WELCOME to those who have passed a milestone in the Everwalk Walk Up An Appetite Challenge. Here’s a blogpost from 2015 that includes a fabulous recipe from the kitchen of Diana Rigg. If you are a fan of classic movie stars, do sign up to my monthly newsletter or leave a comment below and I will add you in – there will be news about book projects including the Vincent Price cookbook I am working on with Peter Fuller of the Vincent Price Legacy UK.
For more info about the book, check out this page.
I was very sad to hear the news about Diana Rigg’s death yesterday. I thought I would republish a post from 2018 that features some lovely pictures of Diana and her recipe for goulash.
As far as I know, cider is not a traditional component of goulash, but Diana uses it in hers, and somehow, it works. This was really very tasty indeed. It was very difficult to make it look nice in a photo though. As it was pointed out to me many moons ago by the lovely Alastair Hendy, brown food is very hard to photograph. Definitely one for the Vincent Price Co*Star cookbook though, I liked it.

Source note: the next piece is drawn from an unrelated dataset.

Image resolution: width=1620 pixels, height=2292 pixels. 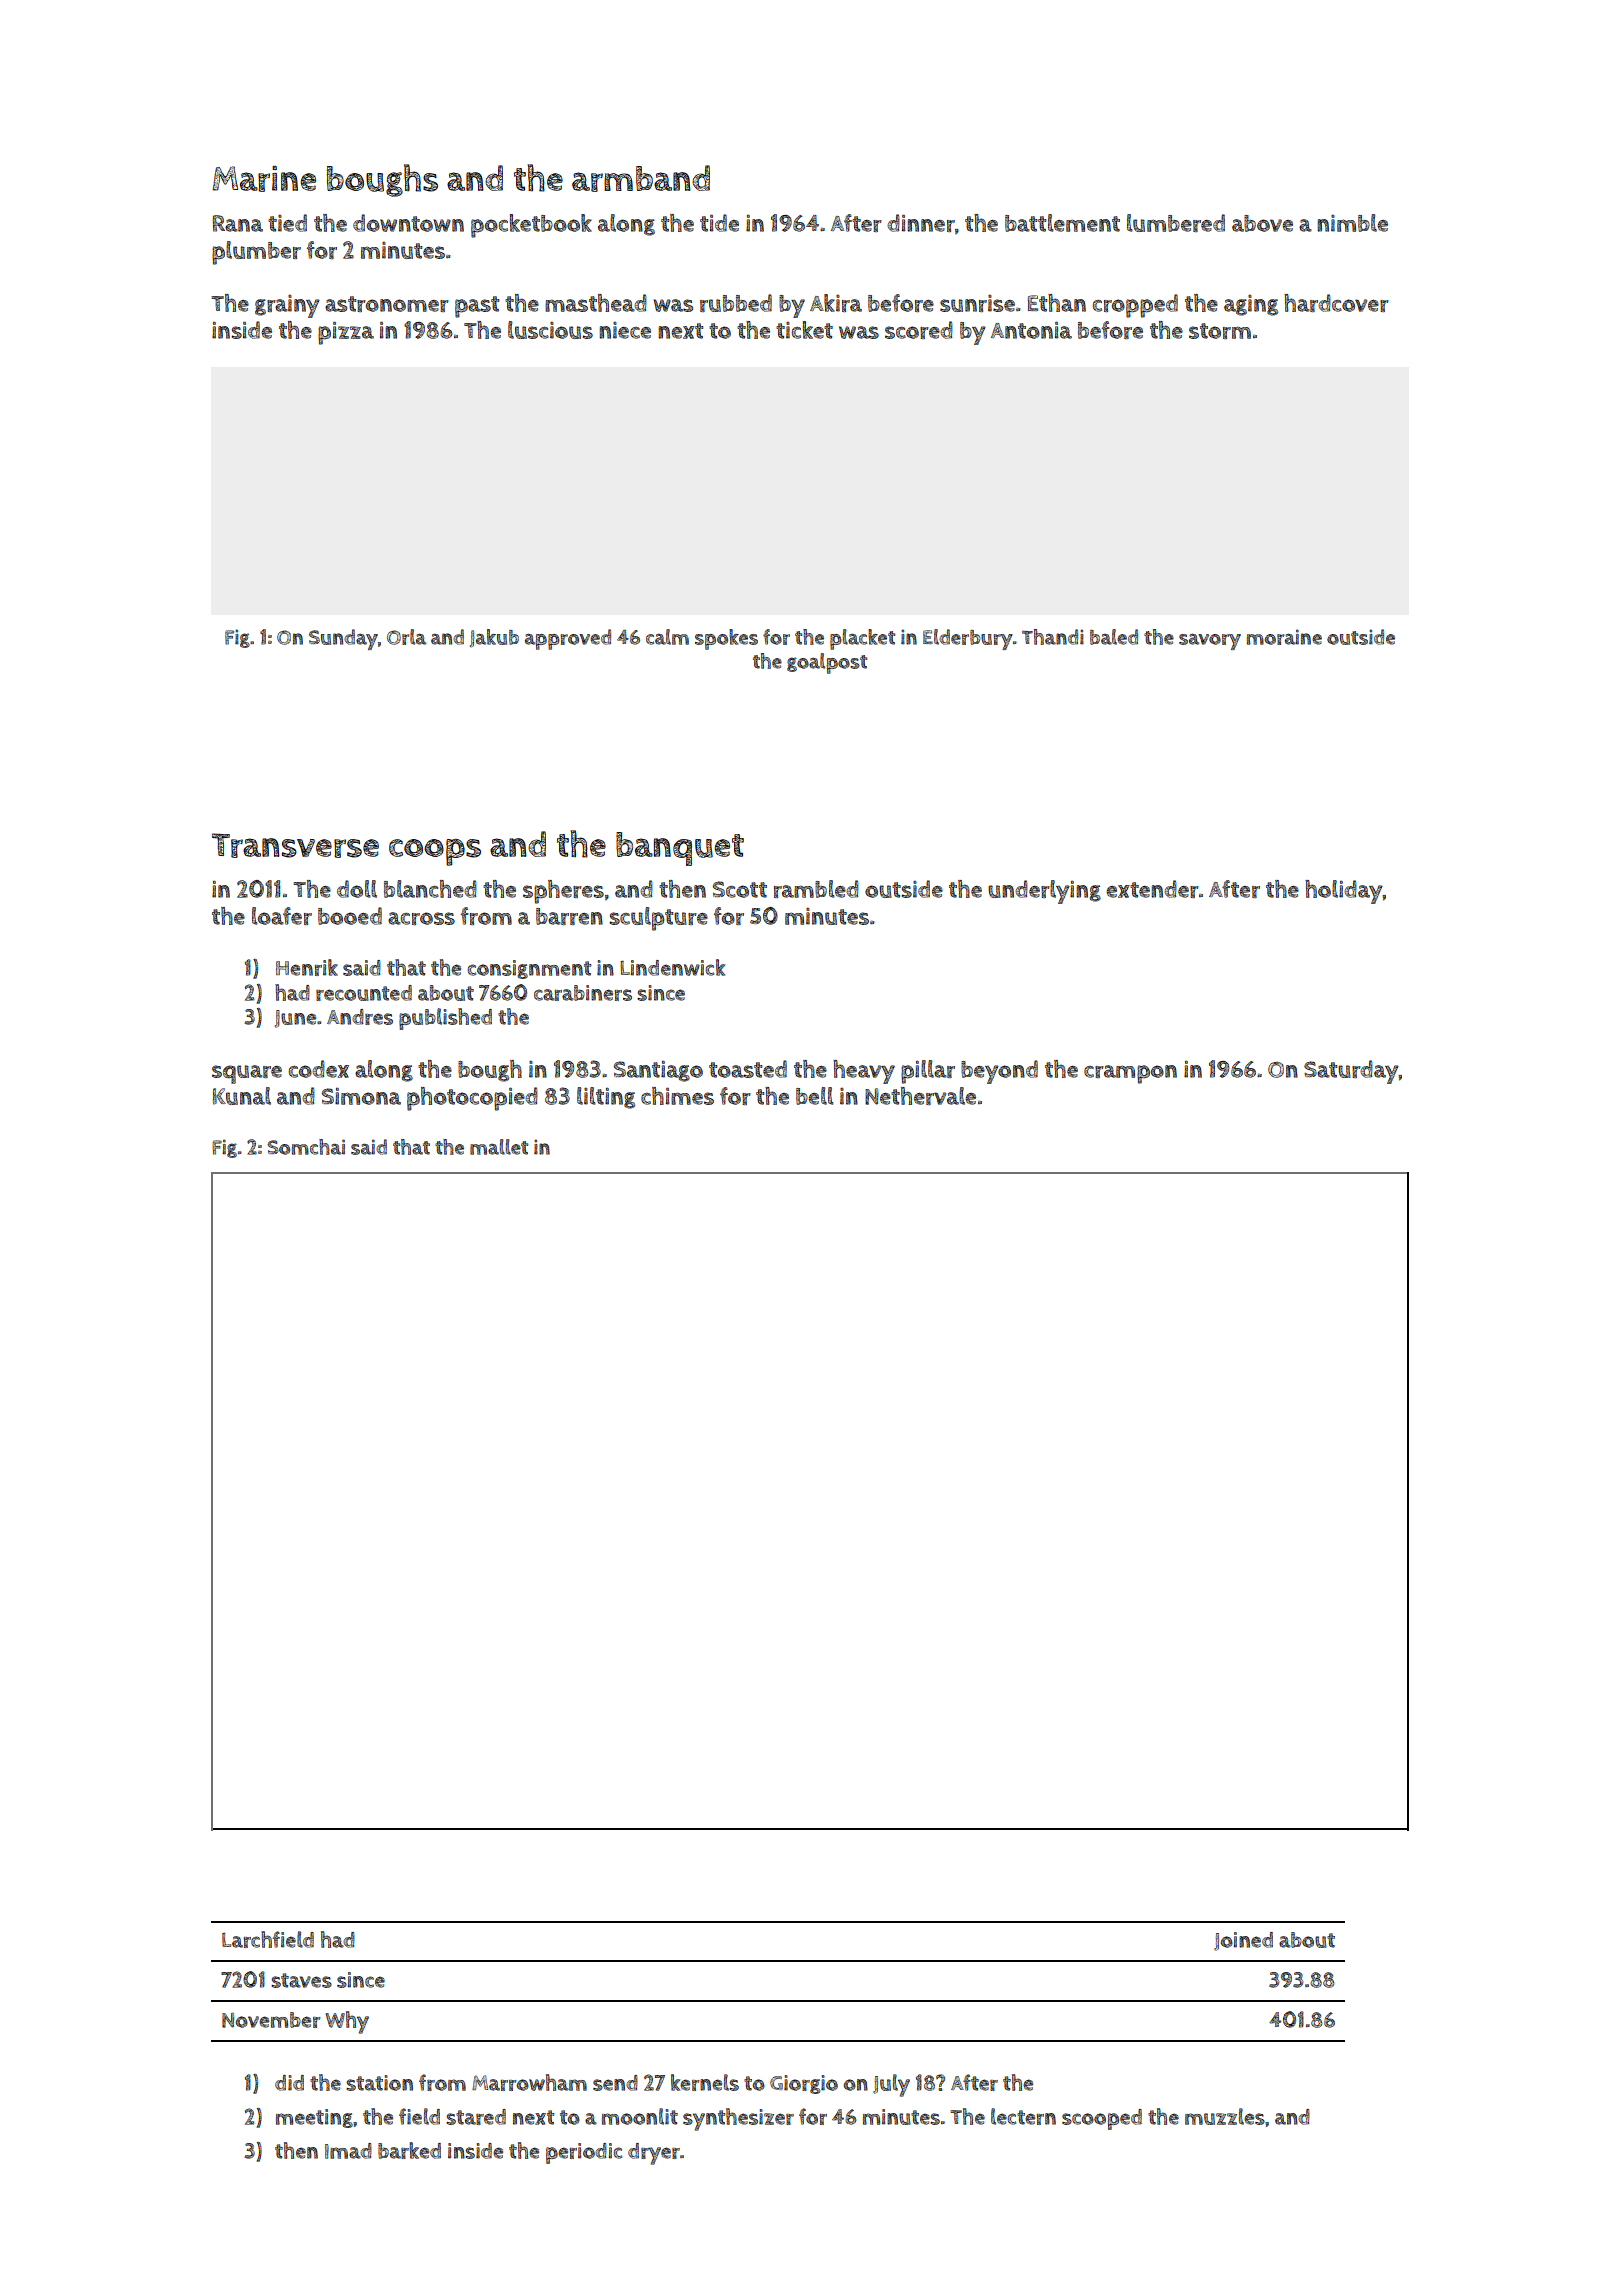 What do you see at coordinates (1102, 2119) in the screenshot?
I see `scooped` at bounding box center [1102, 2119].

As I don’t have a nice pic of the goulash, how about some pics of Diana?!
…and here’s the way she makes her goulash!
Diana says: “As a change from ordinary cooking, I enjoy some international cuisine. Goulash is a stew using a cheap cut of meat, made tender by long slow cooking. The flavourings are unusual and result in a dish that is different and delicious. It re-heats well for a second day.”
Diana Rigg’s Beef Goulash
1/2 pint cider
2 1/2 cheapest cut stewing steak
1 lb onions
2 oz lard
1 tablespoon paprika
2 tomatoes, peeled and de-seeded
1 or 2 crushed garlic cloves
Grated rind of half a lemon
1 teaspoon of caraway seeds and dried marjoram
Trim fat and skin from the steak and cut into strips. Cut the onions into thin slices. Melt the lard in a strong pan and fry the onion until golden brown. Stir in the paprika and half the cider and boil for a minute or two. Stir in the rest of the cider, the meat, salt, chopped tomatoes and seasonings (garlic, lemon rind, caraway seeds and marjoram). Cover pan with lid and cook as slowly as possible until the meat is tender (usually about 2-3 hours). Serve with boiled potatoes or plain boiled noodles.